Bescherming tegen geluid van buiten

In afdeling 3.1 van het Bouwbesluit 2012 is de bescherming van geluid door bronnen van buiten geregeld. Er is een onderscheid gemaakt naar geluid afkomstig van industrie, wegtransport en vliegtuigen. In vergelijking met het Bouwbesluit 2003 zijn met betrekking tot het beschermen tegen vliegtuiglawaai geen wijzigingen doorgevoerd.

Bescherming tegen ander geluidsbronnen is wel aangepast. Zo zijn er nu specifiek eisen gesteld voor bed gebieden en wordt voor nieuwbouw nieuwe eisen gesteld aan de gevelwering.

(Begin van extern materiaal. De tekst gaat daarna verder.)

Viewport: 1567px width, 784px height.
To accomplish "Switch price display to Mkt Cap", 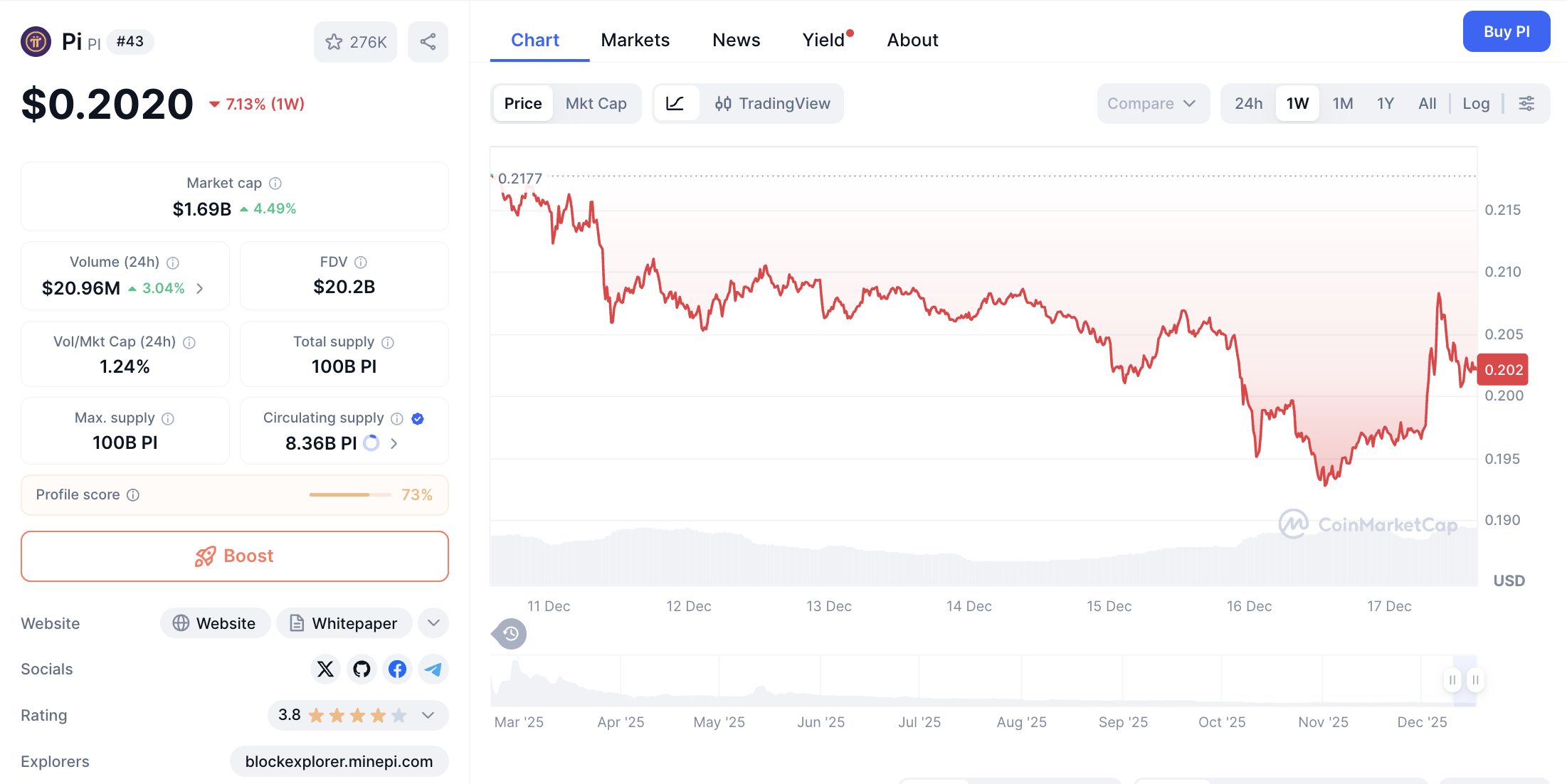I will [596, 103].
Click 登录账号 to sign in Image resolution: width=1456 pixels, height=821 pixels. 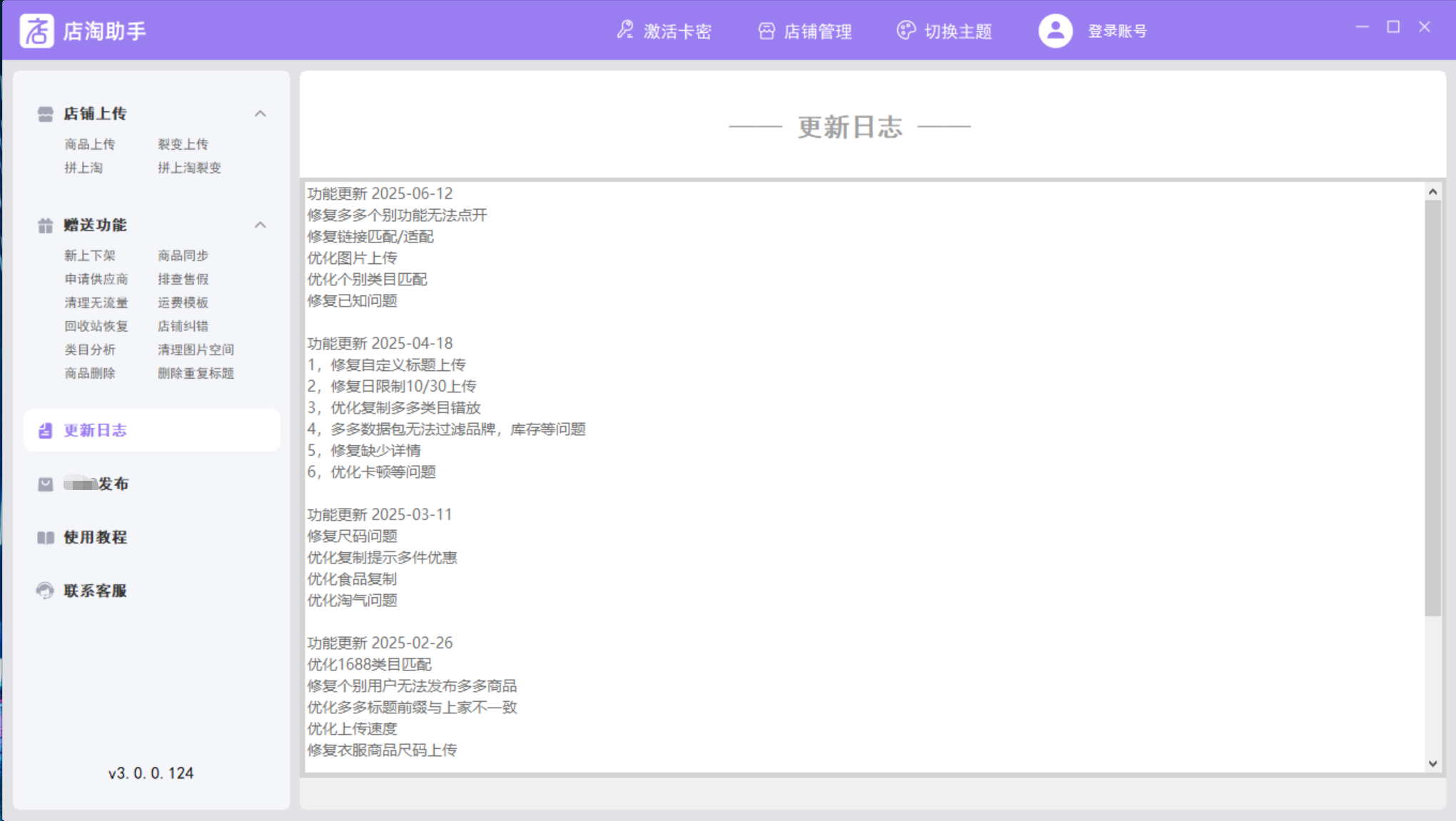point(1117,31)
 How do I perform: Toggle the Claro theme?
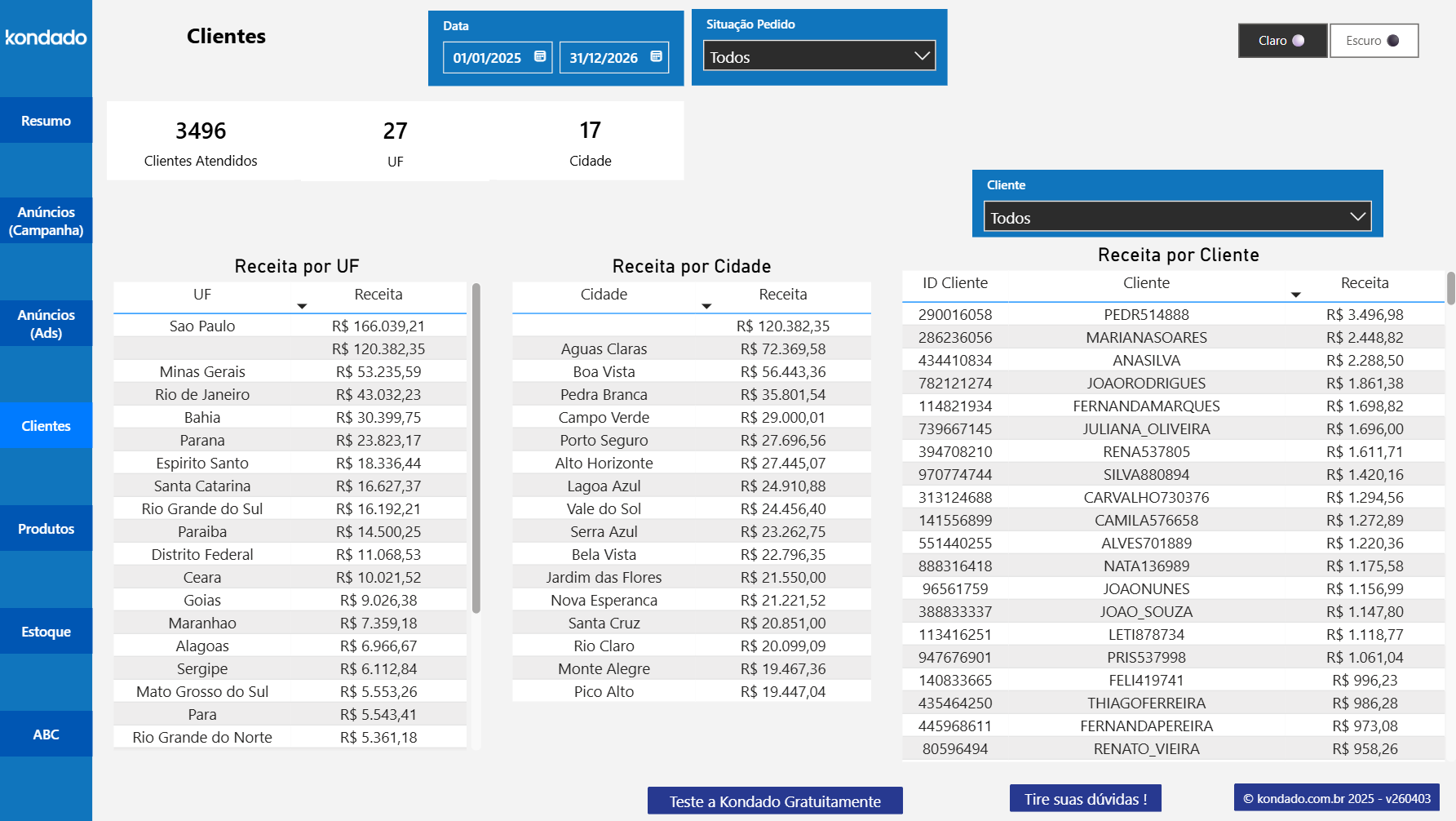coord(1281,40)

Het uitgangspunt is dat woningen beschikken over een karakteristieke geluidwering van 20 dB. Bij  industrie-, weg- en spoorweglawaai is een karakteristieke geluidwering van 20 dB veelal niet voldoende. Daarom is er de mogelijkheid om hogere grenswaarde via een zogenoemd hogere-waardenbesluit vast te stellen. De geluidwering dient dan minimaal de hoogste waarde van het hogere-waardenbesluit minus 35 dB(A) bij industrielawaai of 33 dB bij weg- en spoorweglawaai. Een voorbeeld: een woning is gelegen vlakbij een weg en heeft daardoor een hogere grenswaarde van maximaal 58 dB. de specifieke gevelwering moet dan 58 33 = 25 dB bedragen.

Zijn er geen hogere-waardenbesluiten vastgesteld maar is de gevelbelasting groter dan 55 dB(A) bij industrielawaai en 53 dB bij weg- of spoorlawaai dan dient niet de bouwer van de nieuwe locatie maar de veroorzaker van de geluidsbelasting maatregelen te treffen.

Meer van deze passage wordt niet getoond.